The Balkans were the main focus of Russian attention at this time, but there was a significant interest in the Caucasus as well. Russian aspirations there centered on the creation of a better or more defensible military border with the Ottoman Empire. Though this was not the main objective of this war, the opportunity provided by a weakened Ottoman position in Europe allowed Russian forces the chance to make these goals a reality.

==Prelude==
The Russian invasion of Ottoman territory in the Balkans was stalled at the end of 1828 by the fortress of Shumla in modern Bulgaria and other similar garrisons. Some of these forces, however, had been pulled up from the Balkan mountains, leaving the path south open to further Russian incursion. Diebitsch decided to bypass the forts after leaving small forces behind to contain the garrisons. This allowed him to approach Adrianople uncontested, but the journey through the mountains was hard on his army, and they were not in the condition to besiege the city. Rather than show weakness to the enemy, Diebitsch pushed his soldiers onward, hoping to bluff the defenders into believing a fresh Russian army had appeared on their doorstep.

==Battle==
In this case, the label "battle" is misleading as no actual combat took place. The Turkish defenders, surprised and frightened by the appearance of the Russian army at their gates, surrendered without a fight. The Russian bluff paid off and resulted in their occupation of the European capital of the Ottoman Empire.

It is possible that there was a reason beyond fear that prompted the bloodless surrender of one of the Ottoman's most important European cities. Many members of the Adrianople garrison were former Janissaries who deserted almost immediately after the Russian forces' appearance. A number of these men were later arrested and killed for planning to instigate an uprising in Constantinople against the Sultan.

==Aftermath==

Though the Sultan desired to continue the war, his advisors convinced him to opt for peace following the loss of Adrianople. Turkish envoys arrived in the city on August 17 to begin working on the peace treaty, which was finalized and signed on September 2.

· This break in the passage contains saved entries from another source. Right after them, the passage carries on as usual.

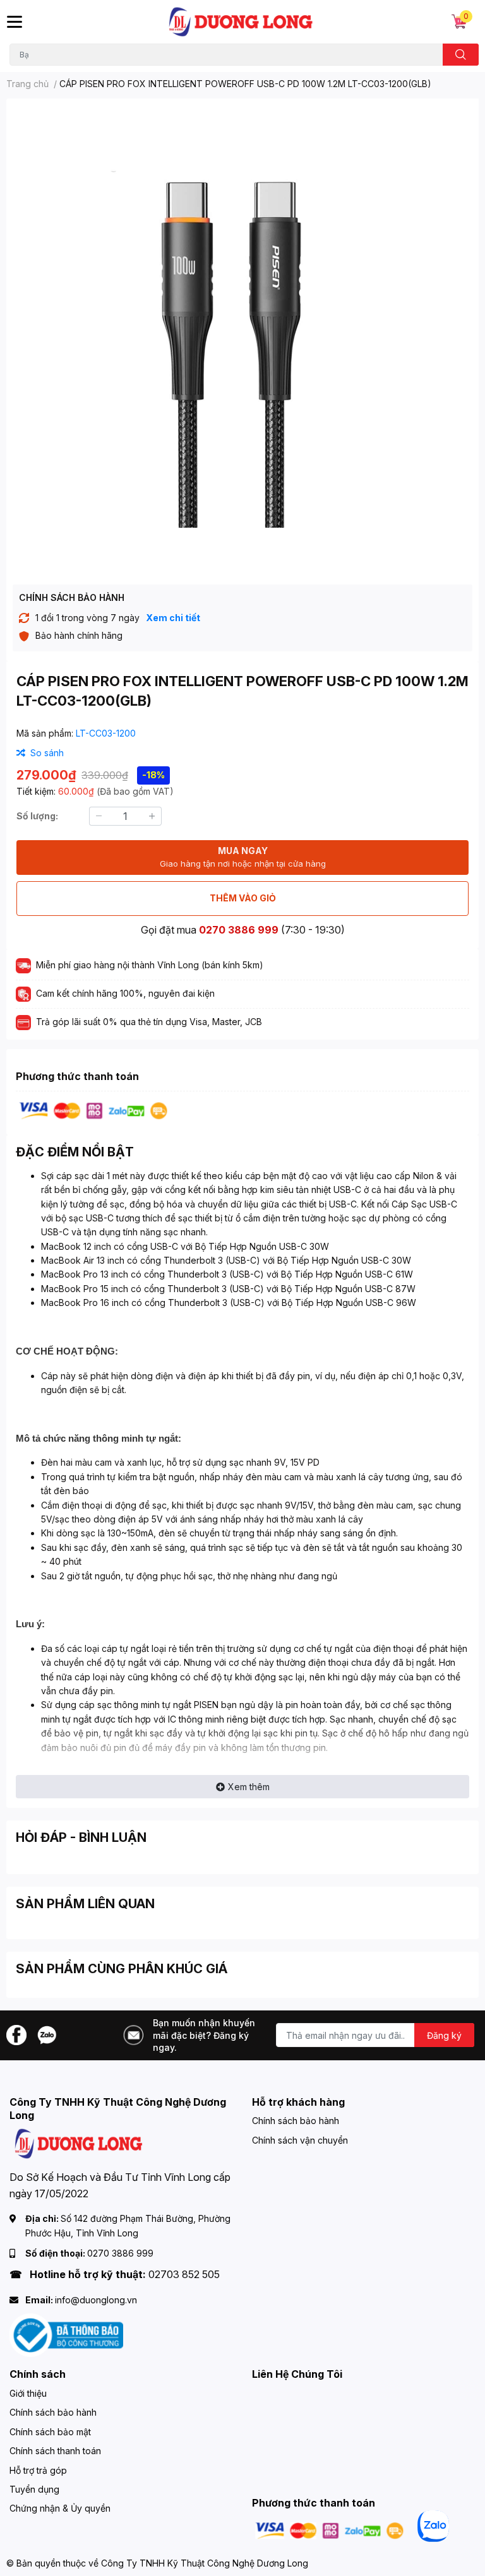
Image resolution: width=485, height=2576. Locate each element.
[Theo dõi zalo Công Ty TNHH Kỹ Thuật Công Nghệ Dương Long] (47, 2034)
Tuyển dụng (34, 2489)
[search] (461, 55)
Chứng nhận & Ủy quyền (60, 2508)
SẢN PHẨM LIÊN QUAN (85, 1903)
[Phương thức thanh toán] (93, 1110)
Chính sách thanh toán (55, 2450)
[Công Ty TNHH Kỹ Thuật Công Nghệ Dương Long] (241, 21)
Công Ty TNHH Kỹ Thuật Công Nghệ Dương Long (204, 2563)
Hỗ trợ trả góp (38, 2470)
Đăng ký (444, 2035)
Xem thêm (249, 1786)
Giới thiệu (28, 2393)
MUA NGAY (243, 857)
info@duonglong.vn (96, 2299)
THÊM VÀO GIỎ (243, 898)
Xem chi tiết (173, 617)
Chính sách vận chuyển (300, 2140)
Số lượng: (37, 815)
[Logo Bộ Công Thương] (66, 2334)
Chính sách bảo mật (50, 2431)
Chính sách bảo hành (295, 2120)
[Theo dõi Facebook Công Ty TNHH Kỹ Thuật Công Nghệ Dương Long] (16, 2034)
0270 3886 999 (238, 929)
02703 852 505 (184, 2274)
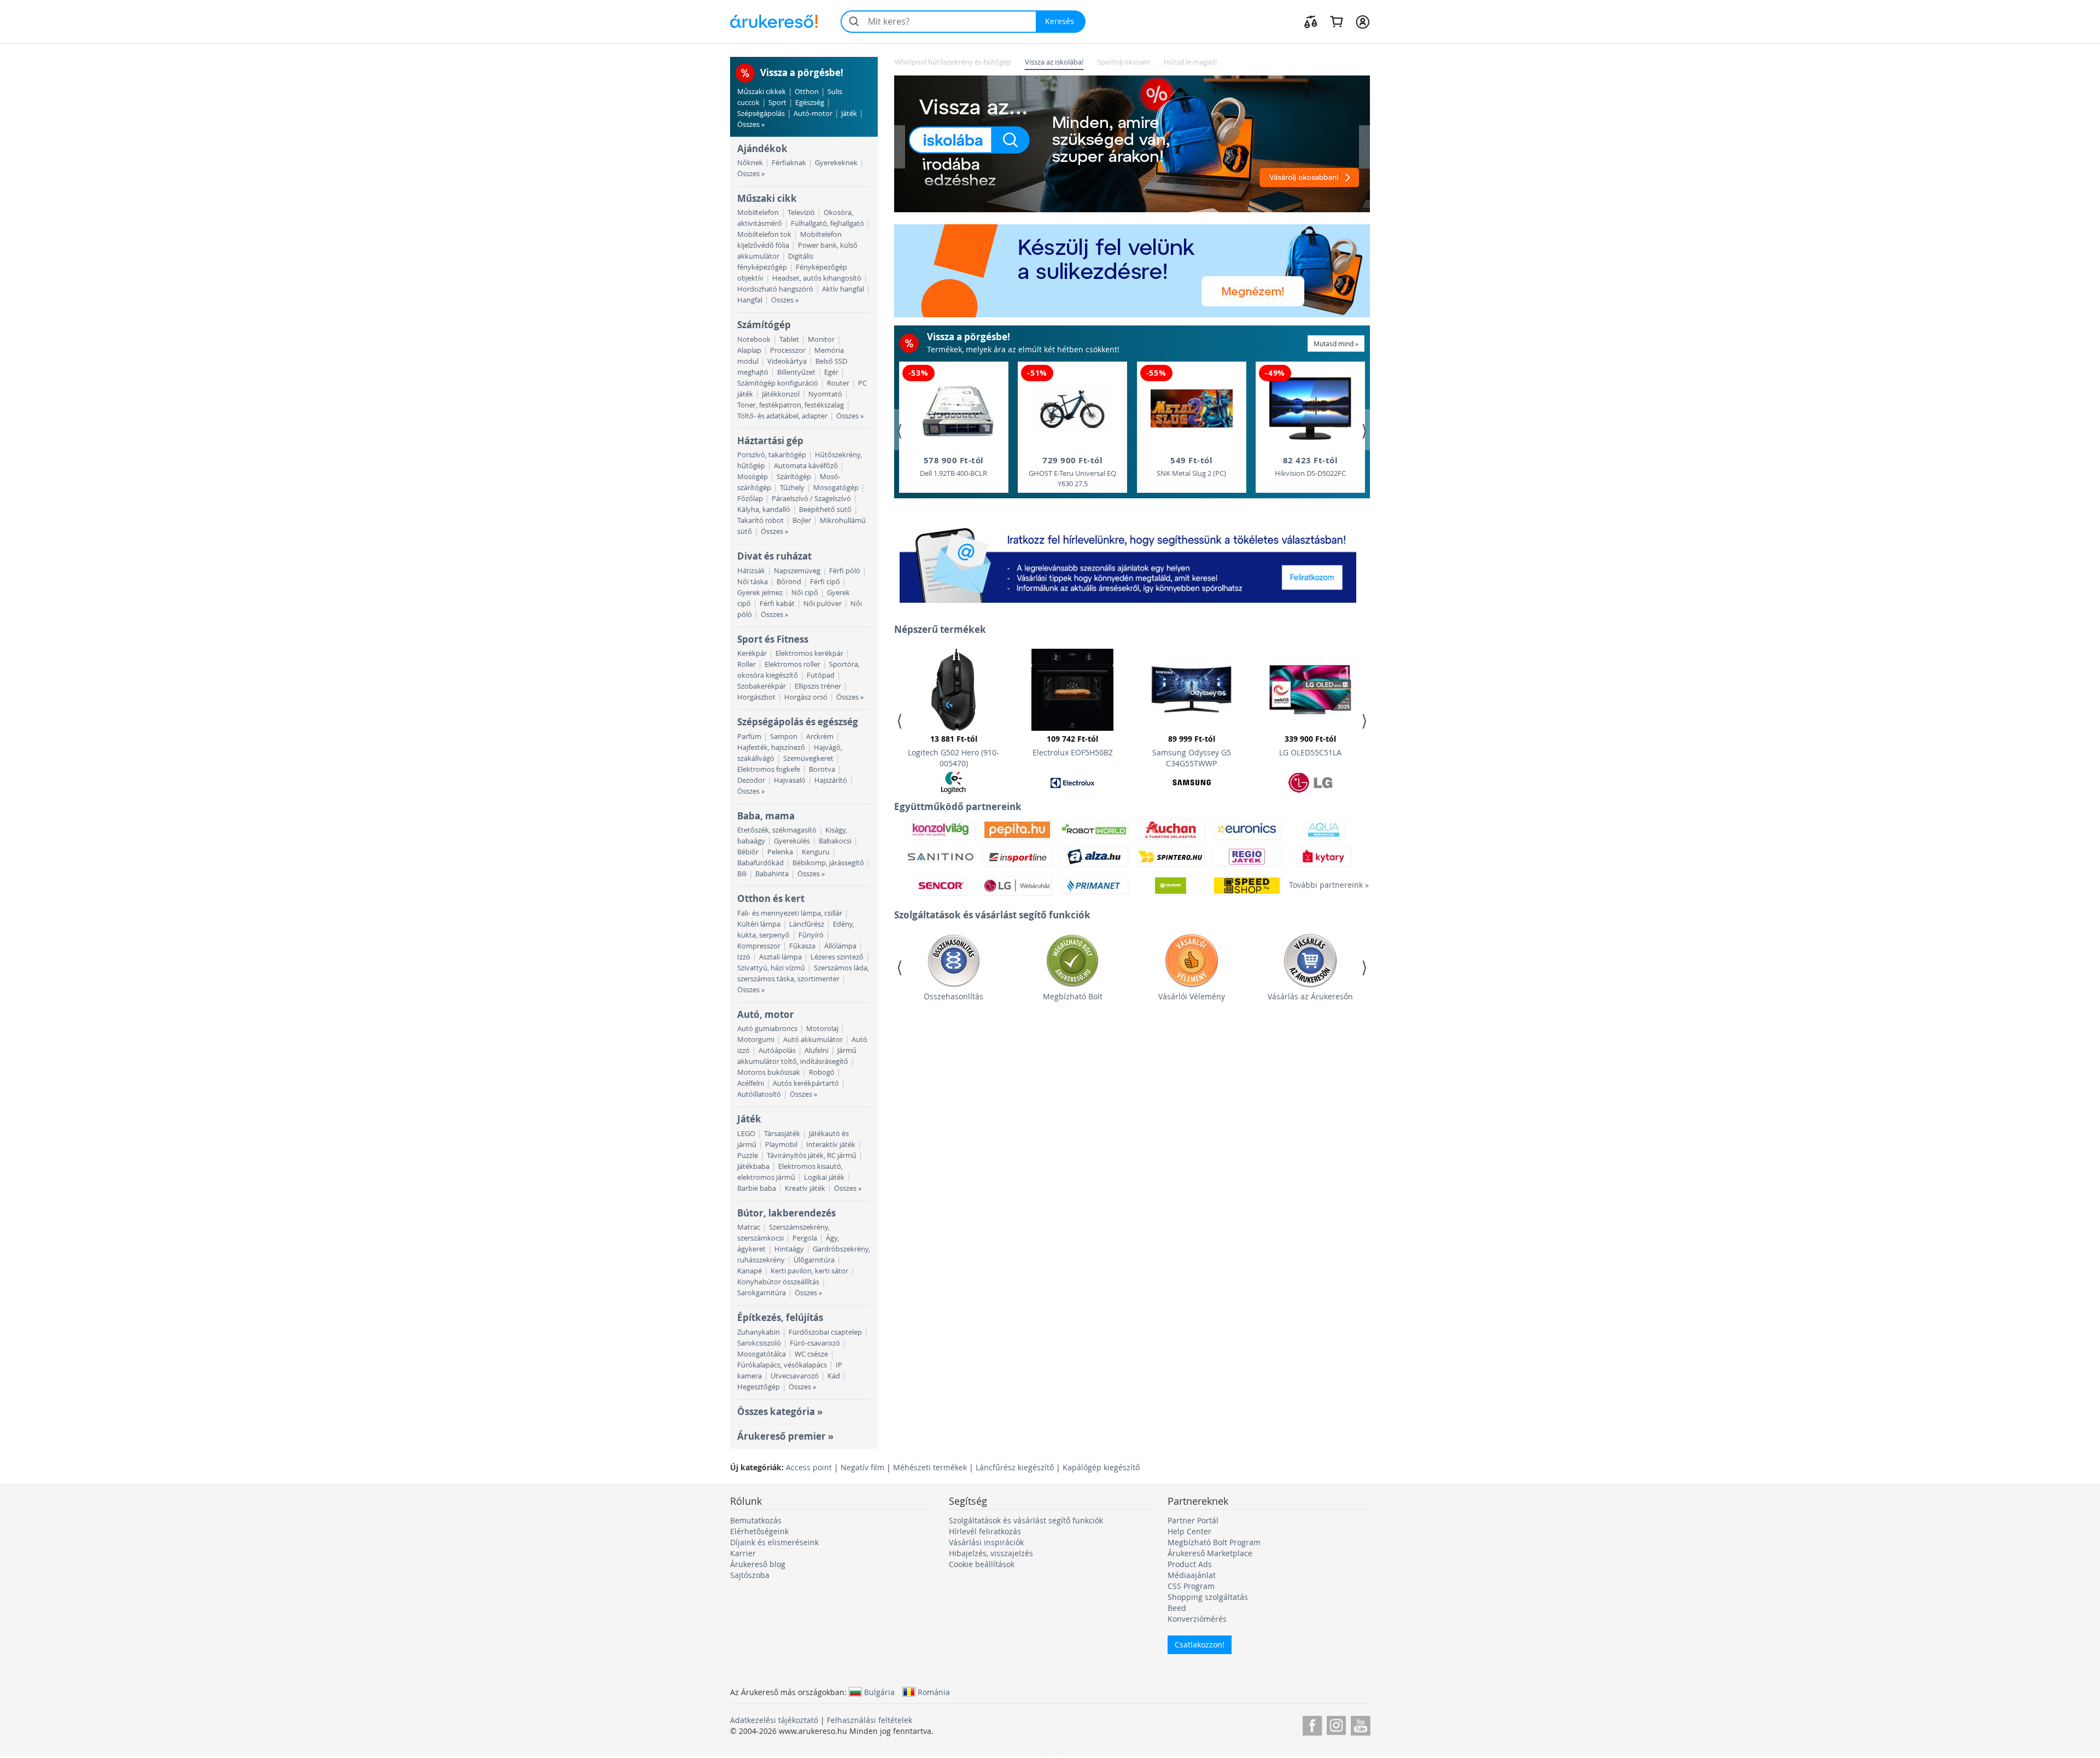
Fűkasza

The treaty affected Russian and Ottoman territorial holdings in both Europe and the Caucasus. Though there were no large border shifts, the implications for a number of the affected areas were substantial. In the Caucasus, Russia gained a handful of strong points and a small port. All other territory gained there was returned to the Ottomans. The more significant changes took place in the Balkans region with far-reaching implications for some provinces, especially Moldavia and Wallachia, though most of the land conquered by the Russian army, including Adrianople itself, was returned to Ottoman sovereignty. These two regions had previously been governed by the Ottomans with very little in the way of autonomy. After the Treaty of Adrianople, they had some ability to govern themselves and were even considered Russian protectorates despite being nominally labeled Ottoman territory. Serbia was likewise granted more autonomy and more or less freed of Ottoman governance. Additionally, the Balkan forts that had once acted as a first line of defense for the Ottomans along the Danube River were razed, further liberating these areas of Ottoman influence.

Russian access to the Dardanelles was also changed significantly. Their commercial ships were now to be granted unlimited access, as would the ships from any other nation trading with Russia. This gave Russia much more of an assurance that their commercial access to the Mediterranean would continue and effectively opened them to trade with all other nations.

As a result of the Battle of Adrianople the Ottoman Empire lost control of large portions of its European holdings in all but name, gave up territory in the Caucasus, and lost ability to use the Dardanelles as a bargaining chip. Russia gained influence in the Balkans and assured their ships' access to trade.

===Post-treaty fighting===
Some Caucasus commanders were not informed of the treaty until several days later due to slow communications, which led to several small skirmishes in the region after the official end of hostilities.